Susana Alcalay y María Cuesta han publicado en ABC una información excelente e incontestable que refleja la realidad: solo en cuatro países europeos se pagan más impuestos al empleo que en España. Estonia, Francia, Chequia y Eslovaquia pagan más que España. El resto de los países europeos se desangran menos. Mientras las cotizaciones de la Monarquía española se elevan a un 9,02 la de la monarquía luxemburguesa no pasa del 4,47, la sueca, el 2,69; y la danesa, el 0,01.
Las cifras son tozudas y desbaratan el principal argumento de la extrema izquierda sobre los impuestos. España se encuentra entre las cinco naciones que más pagan y subir los impuestos es un despropósito que perjudica sobre todo a las clases medias y favorece el despilfarro de las Administraciones públicas.

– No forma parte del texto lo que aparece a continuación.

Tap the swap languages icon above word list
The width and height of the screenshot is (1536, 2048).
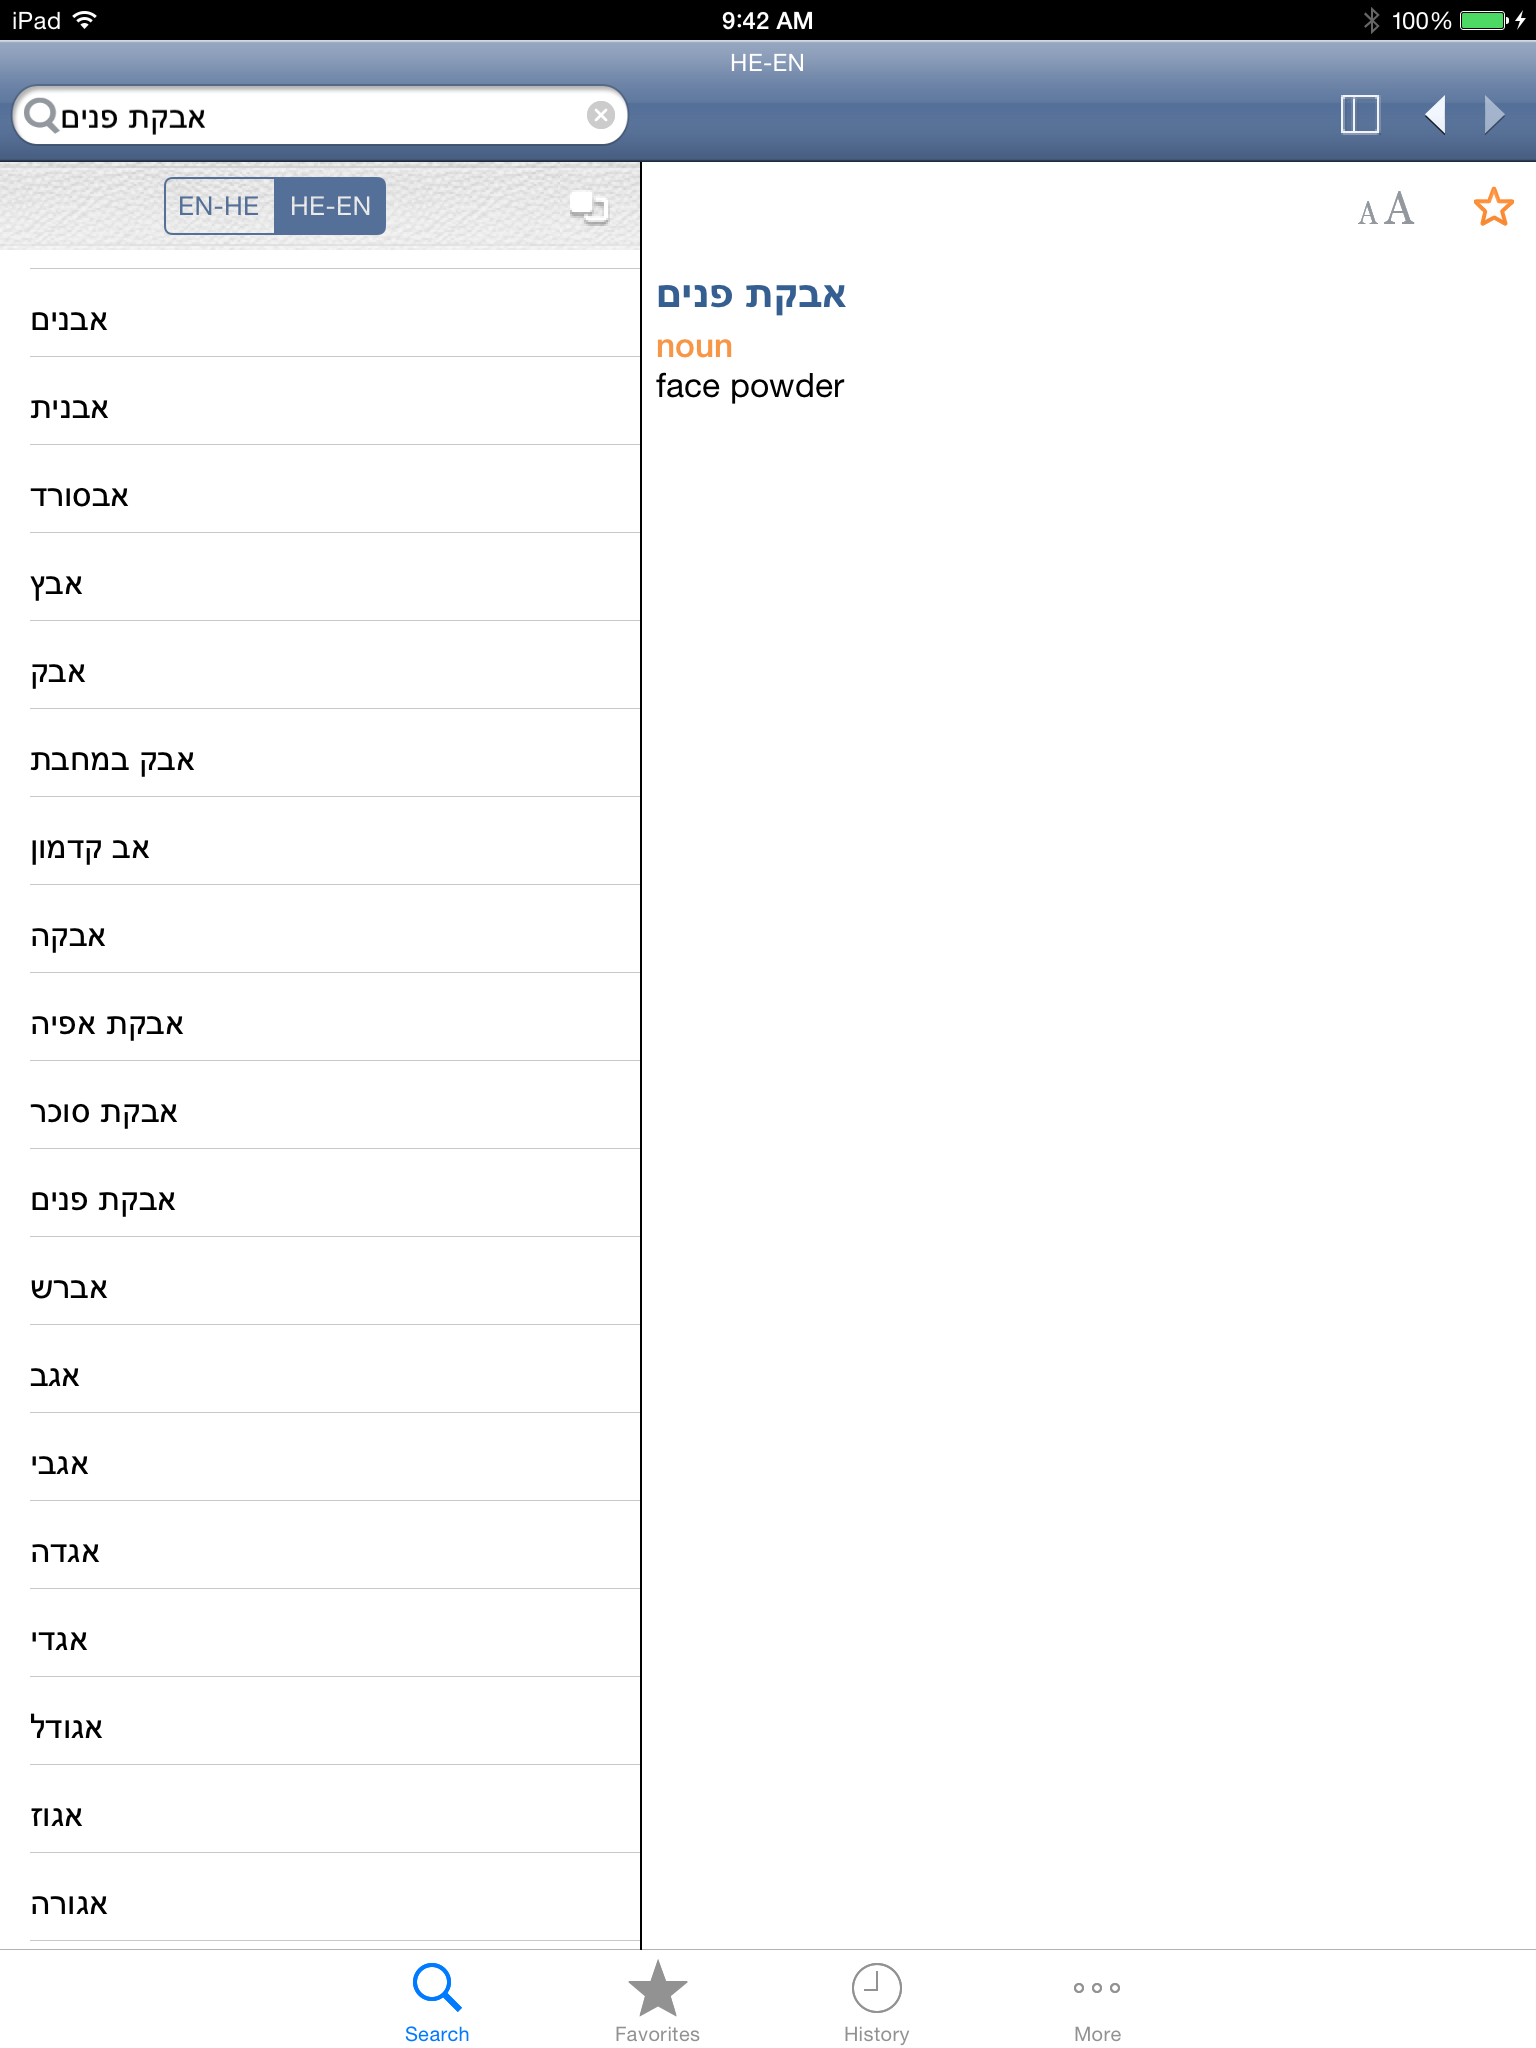pos(590,205)
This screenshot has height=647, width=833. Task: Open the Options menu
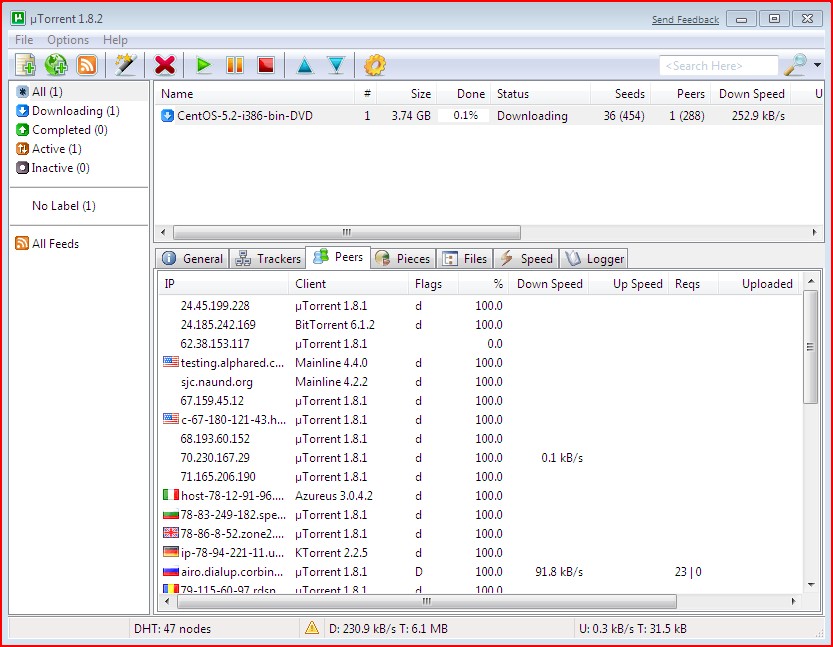(x=67, y=39)
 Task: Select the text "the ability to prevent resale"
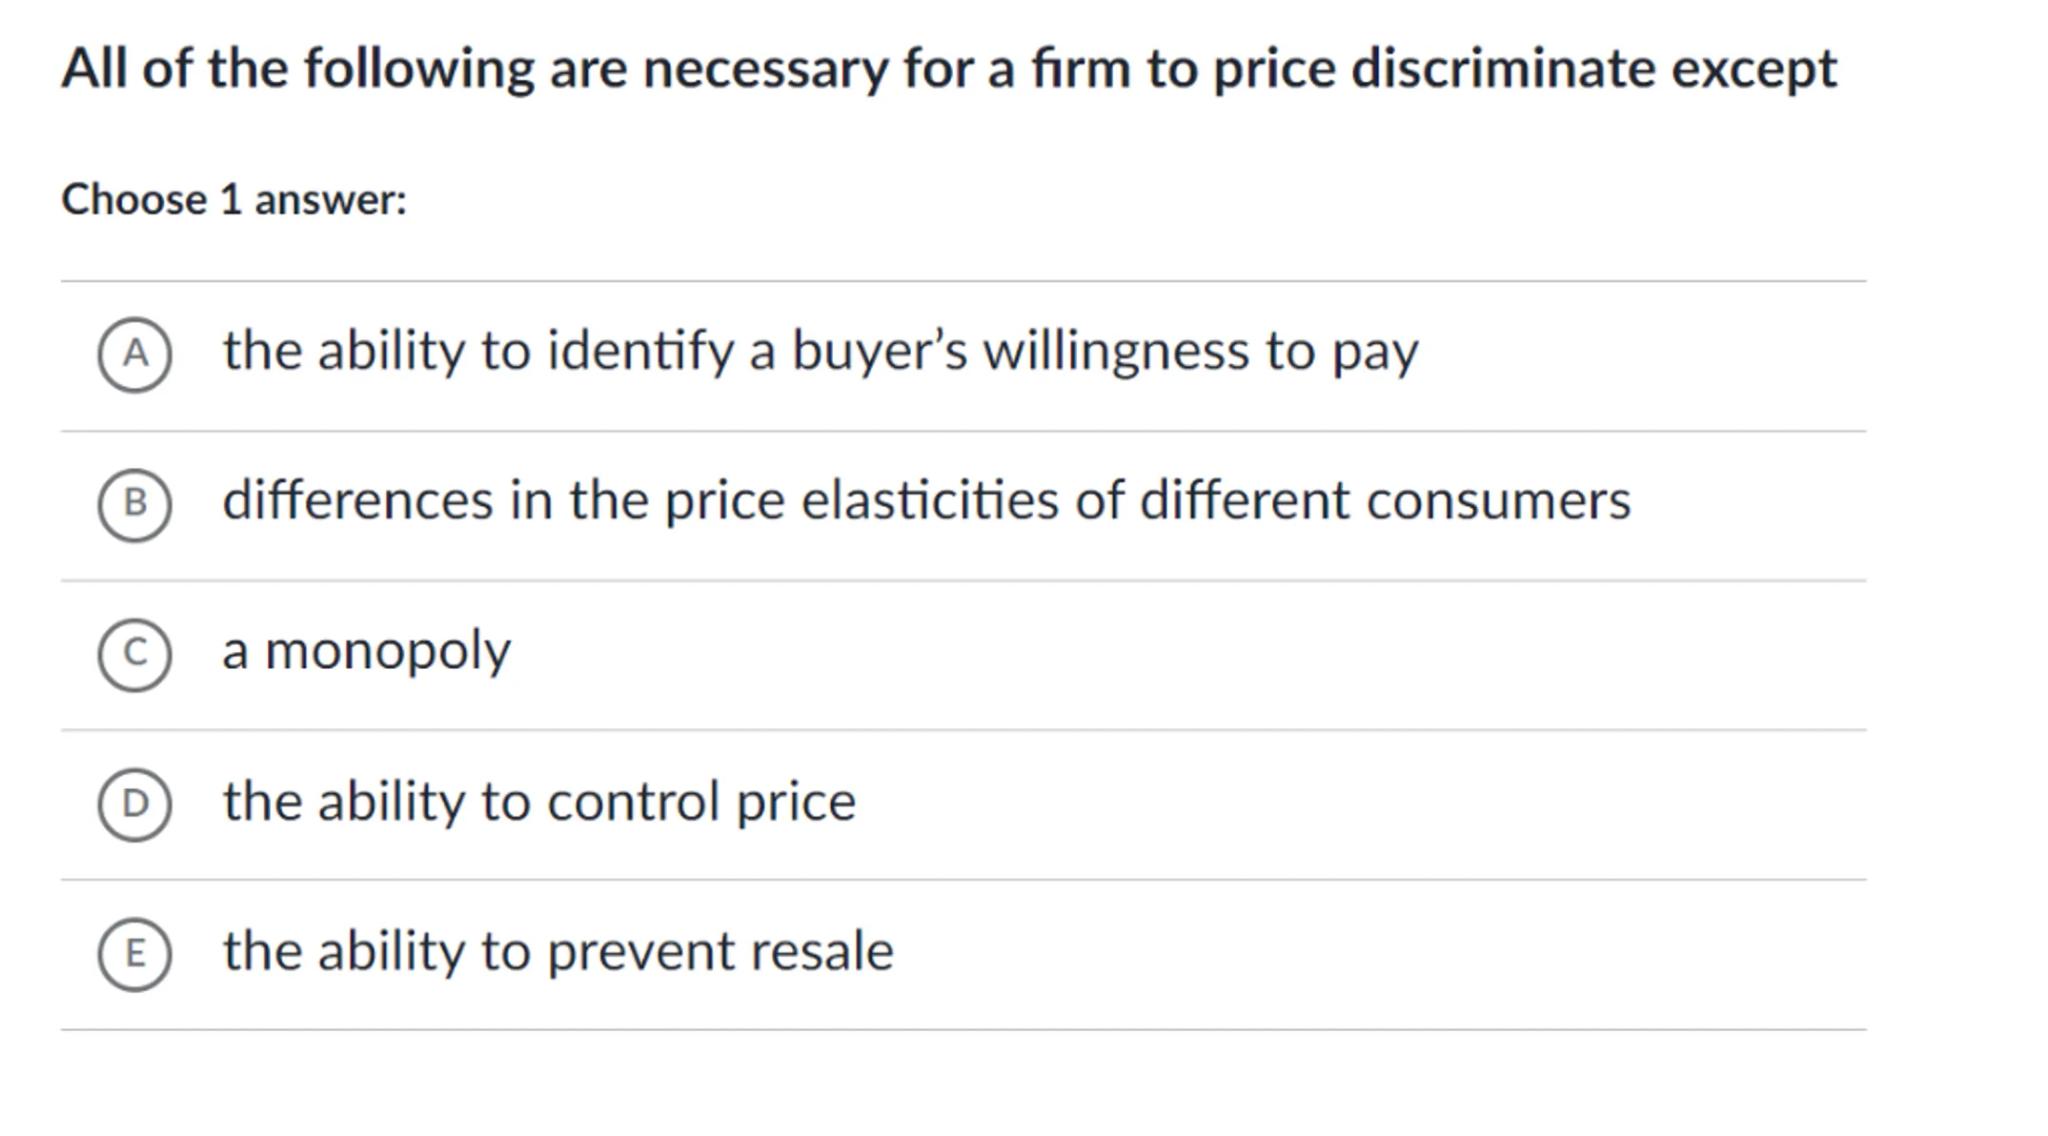558,951
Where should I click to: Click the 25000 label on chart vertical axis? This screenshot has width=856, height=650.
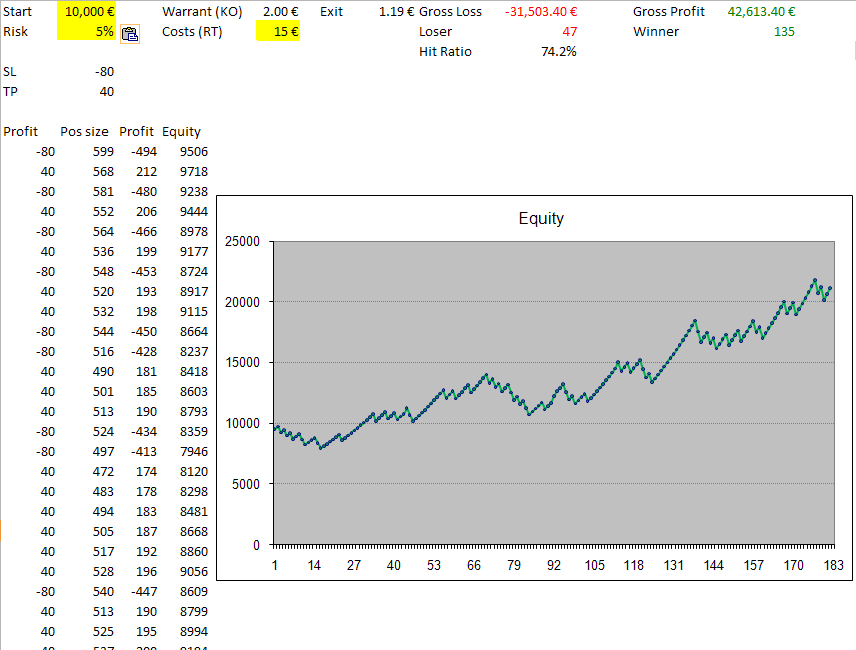(243, 242)
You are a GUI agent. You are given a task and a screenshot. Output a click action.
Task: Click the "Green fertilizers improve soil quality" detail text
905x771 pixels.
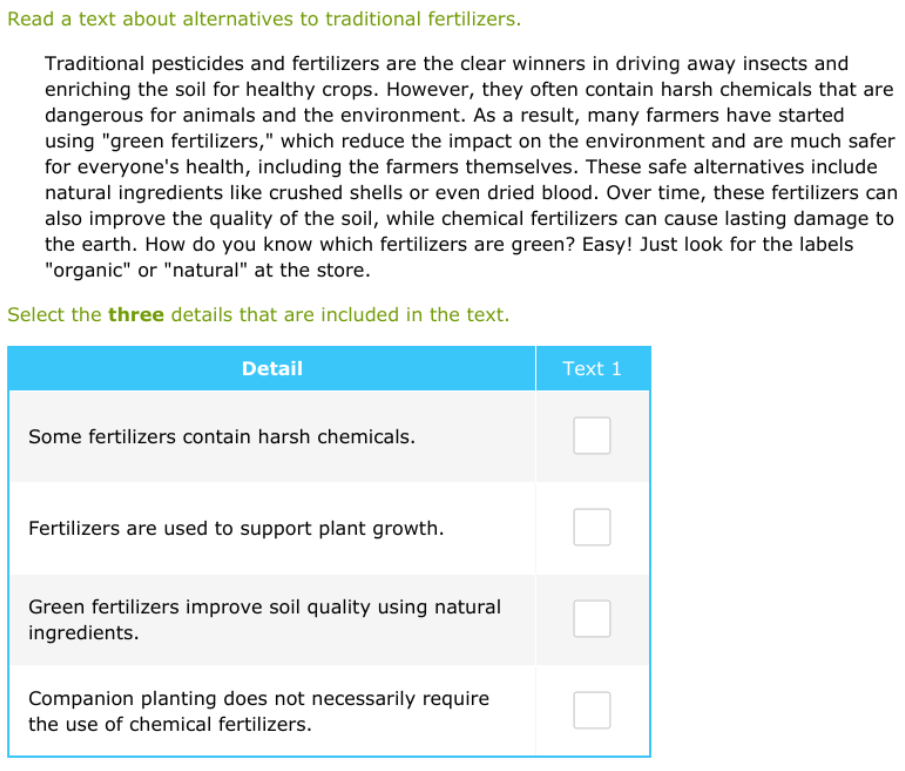[264, 607]
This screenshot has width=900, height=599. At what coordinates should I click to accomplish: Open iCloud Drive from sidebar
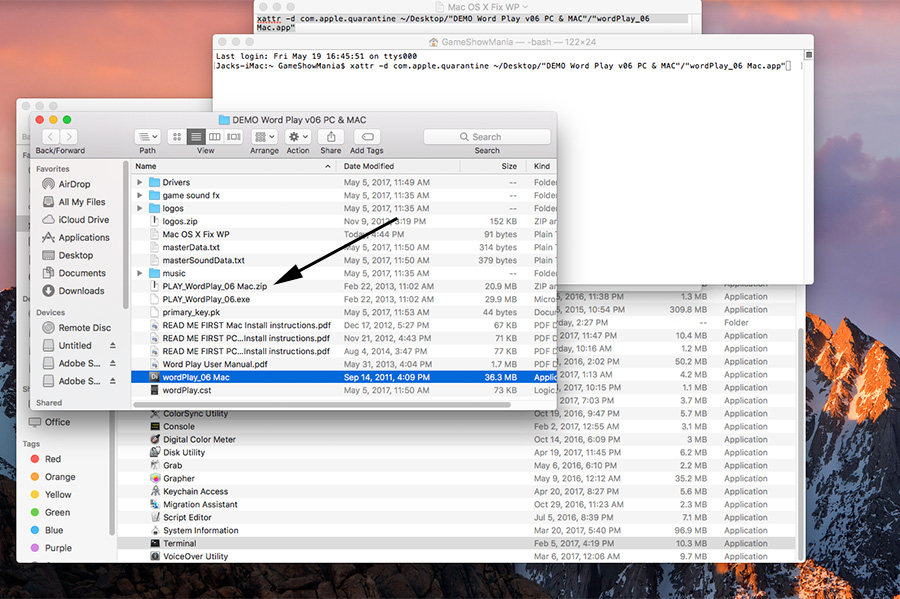coord(83,220)
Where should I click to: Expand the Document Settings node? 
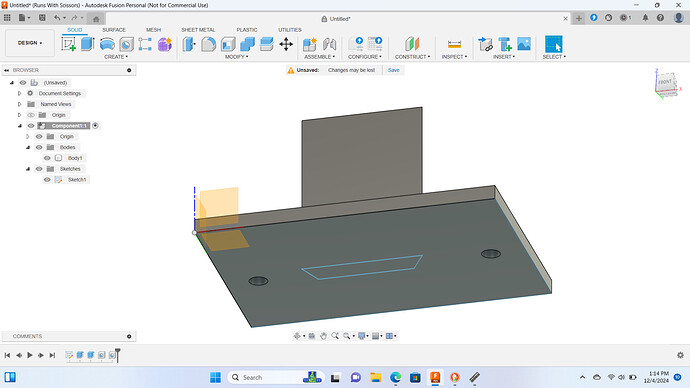pyautogui.click(x=19, y=93)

Susana Alcalay y María Cuesta han tenido el acierto de informar también sobre el tipo de cotizaciones sociales a cargo de la empresa en la OCDE, partiendo del tanto por ciento sobre los costes sociales. Y resulta que España se encuentra también entre los cinco países que más cotizan, junto a Francia, Chequia, Italia y Suecia. Las empresas españolas, en fin, soportan cotizaciones cercanas al 30 por ciento mientras la media de la OCDE es del 17,2 por ciento. Y aquellos que quieran entender, entiendan. Las cifras son muy tozudas y admiten pocas manipulaciones.